EXERCISE SET:
[1] According to the article on machine learning capacity for Norwegian language research, what was the University of Oslo's 2022 partnership with the Norwegian National Library meant to achieve? Explain in one to three sentences.
[2] In the article on machine learning capacity for Norwegian language research, about how many GPU hours does training the Norwegian BERT take?
[3] Continue the article on machine learning capacity for Norwegian language research, picking up after its final sentence.

***** SELECTED PASSAGE

Unprecedented capacity for Machine Learning

06.03.2023

2022 was a whirlwind year for Natural Language Processing (NLP), the sub-discipline of Computer Science that enables data systems to "make sense" of human language. NLP has a long and rich tradition in Norway, including at the Universities in Bergen, Oslo, Tromsø, and NTNU, where research and development for a niche language like Norwegian – in both its written variants – naturally takes special focus.

Illustration of a human neural network.

Current NLP is dominated by applications of deep learning to vast volumes of textual training data, often digital texts extracted from online content and libraries. So-called large language models (LLMs) – known as, among others, BERT, T5 or GPT – have been at the core of much NLP since 2019, both in automated translation or virtual assistants, as well as in more mundane applications like content recommendation or writing aids.

Large-scale training

In a nutshell, these models are very large artificial neural networks, ranging from around 1 billion to hundreds of billions of parameters, scalar values that determine the flow of information through the network. Parameters are learned from natural language training data, where LLM training, evaluation, and deployment all call for large-scale GPU compute resources. Training a comparatively small model like the Norwegian BERT requires about 10,000 GPU hours, while the compute costs for a massive model like ChatGPT remain unknown.

Access to the Internet Archive

In 2022, the University of Oslo (UiO) entered a partnership with the Norwegian National Library on research data access to both digitized and digitally-born Norwegian language content, aiming to prepare a more general framework for research usage of digital library data. In parallel, UiO established a collaboration with the Internet Archive – best known for its iconic Wayback Machine – under the auspices of a new Horizon Europe project, with partners in the Czech Republic, Finland, Spain, and the UK.

Tens of billions of words

Professor Stephan Oepen represents Sigma2 on the LUMI Scientific Advisory Board, together with other experts on AI and representatives of traditional HPC disciplines.

**********
***** SUPPLIED INFORMATION

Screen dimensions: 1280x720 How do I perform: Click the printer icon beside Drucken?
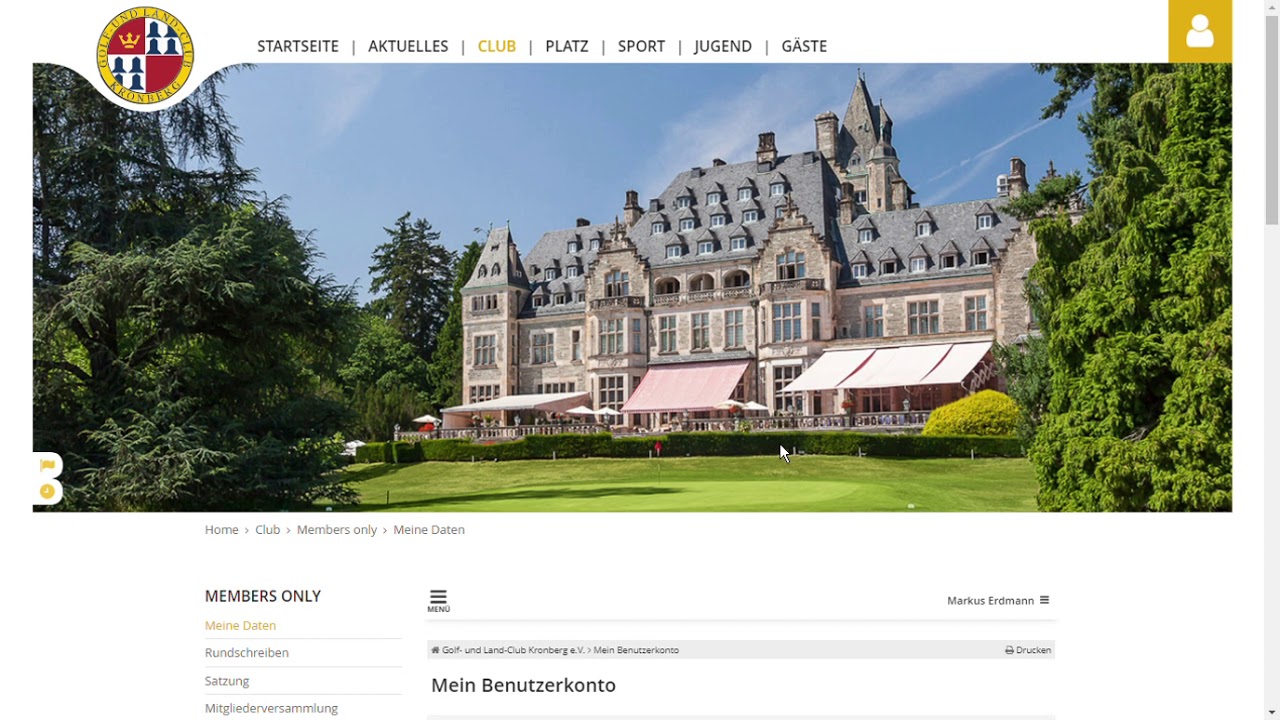point(1009,650)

**********

OUTPUTS BY TASK:
[1] The partnership covered research data access to both digitized and digitally-born Norwegian language content. Its aim was to prepare a more general framework for research use of digital library data.

[2] About 10,000 GPU hours.

[3]
In total, 7 petabytes of Internet data and tens of billions of words of library content will be prepared for NLP training on the new Norwegian Infrastructure for Research Data (NIRD) in the Lefdal Mine Datacenter, as well as on a parallel facility in the Czech Republic. Professor and Project Leader Stephan Oepen and his team were selected with Finnish NLP teams to participate in the LUMI-G burn-in pilot in late 2022.

The supercomputer LUMI's enormous computing capacity is primarily based on many GPU processors, which are especially well suited to research involving artificial intelligence (AI) and deep learning. They successfully ported and optimized training code for multiple LLM architectures to the AMD ecosystem and trained dozens of new LLMs for Finnish and Norwegian.

Repository for 60 European languages

These models will become part of an emerging European repository of open language data and pre-trained LLMs for at least 60 languages. Research access to massive natural language training data outside of select corporate environments, combined with the unprecedented GPU compute capacity on LUMI are expected to help “level the playing field” for university-based NLP research.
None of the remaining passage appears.